Nevertheless, Jager seems to think that it's perfectly fine for people to boycott Israeli universities for not being right wing enough. And just at a time when Jews and supporters of Israel are fighting a principled battle worldwide against other political boycotts of Israeli universities.

Jager also apparently doesn't seem to think there's anything wrong with trying to muzzle academics in Israeli universities, let alone boycott them.

Jager clearly falls into the camp of those who, with their constant demands for loyalty tests, litmus tests and censorship, are doing thir utmost to alienate more and more Jews worldwide from the Zionist enterprise.
Dr. Avraham Walfish on August 25, 2010 at 7:54 am (Reply)
David's comments on the article are a perfect case in point of rhetoric masquerading as argument. Calling the attention of donors to the nature of the institution which they are supporting is not the same as calling for a boycott or "muzzling" - especially when the (documented!) facts support their case. The call is not to silence the proponents of post-Zionism, but to insist that the academic institutions that sponsor them make sure that students are exposed to other points of view as well. This is what academic institutions are designed to do, and if they are failing to do it, then calls for revision are demanded by those who champion academic freedom.
Max Singer on August 25, 2010 at 8:47 am (Reply)
Max

As I understand it, Hagee didn't say he disapproved of the Im Tirtzu position, just that he regarded it as political rather than educational, and that he as an American Christian organization quite properly wanted not to be involved in trying to influence Israeli politics.
Shouldn't this discussion try to keep two things quite separate.

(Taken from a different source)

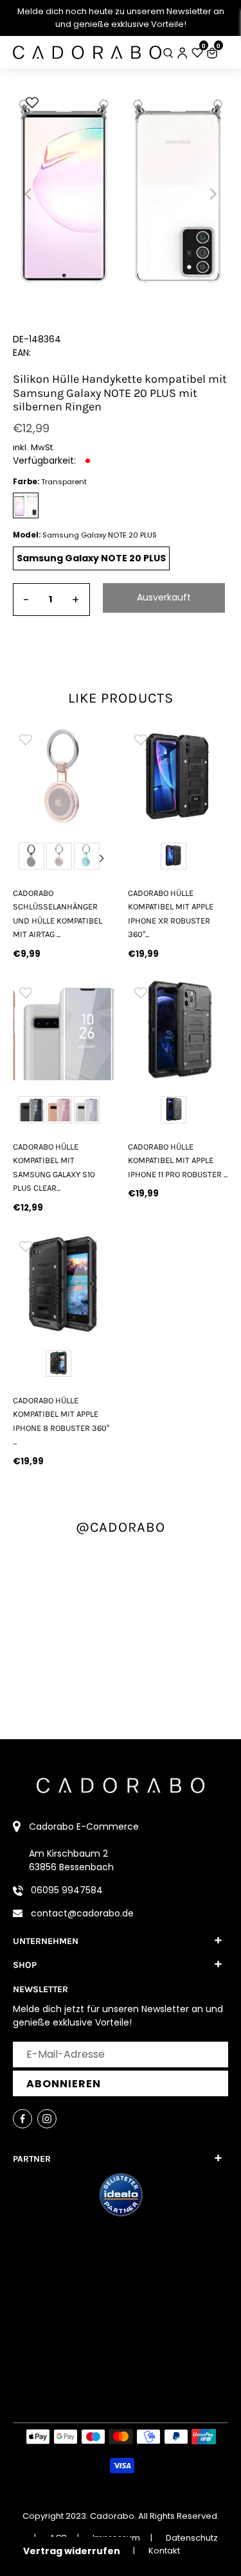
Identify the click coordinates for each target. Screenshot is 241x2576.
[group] (63, 776)
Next (102, 858)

First, facts about the nature and balance of academic programs in specific Israeli university departments. Second how various parties -- government, donors, university administrations, etc. -- might properly respond to those facts, consistently with academic freedom and other concerns.
independent patriot on August 25, 2010 at 10:00 am (Reply)
I find it ironic to live in a nation that you wish to destroy. The question seems to beg itself, why are these people even in Israel if they detest it and its existence so much? It is different if you remain in a nation and criticize in order to make it a better place to live, but that is not the purpose of Israel's academic circles. So again I ask why are they in Israel? Since their actions could be construed as having Jewish blood on their hands, do they some how think that when an Iranian missile lands on Tel Aviv that it will somehow miss their house like the angel of death passed over the Israelites in Ghoshen? Proves that not all Jews are truly intelligent.
Geoff on August 25, 2010 at 2:19 pm (Reply)
Derangment evidently runs on both side. Im Tirtzu has called for the boycott of Israeli universities? Talk about tone deaf. In the words of Jeff Foxworthy,
If CUFI refuses to fund you - you're deranged.
David on August 26, 2010 at 4:57 pm (Reply)
Not an attempted boycott or muzzling? This nonsense they and their supporters are now peddling about "only wishing to draw the attention of donors" is as insulting to the intelligence of readers as it is mendacious.

Im Tirtzu's letter stated: “We will request that all the donors submit their contributions to a trust fund managed by a lawyer, to be released to the university after it is factually proved that the bias that exists in the department, as expressed in the faculty make-up and the syllabus content, is remedied,”

Morover, Im Tirtzu sent Ben Gurion University "a letter, giving it a 30-day warning while asking it to use this time to change its policies and remove the need for contacting donors."

This was little more than a blatant attempt at blackmail, which blew up in the blackmailer's face when the intended victim called Im Tirtzu's bluff. and large US donors reacted by stating that they would increase their giving in response.

This disgusting attempt at McCarthyism and blackmail, followed by pathetic lies from the likes of Dr. Walfish, is typical of Im Tirtzu - which was condemned for its use of antsemitic imagery in attacks on the New Israel Fund, and for its reprehensible rewriting of the Yizkor prayer in another of its attempts to smear those it regards as "traitors" (anyone to the left of the Israeli Far Right).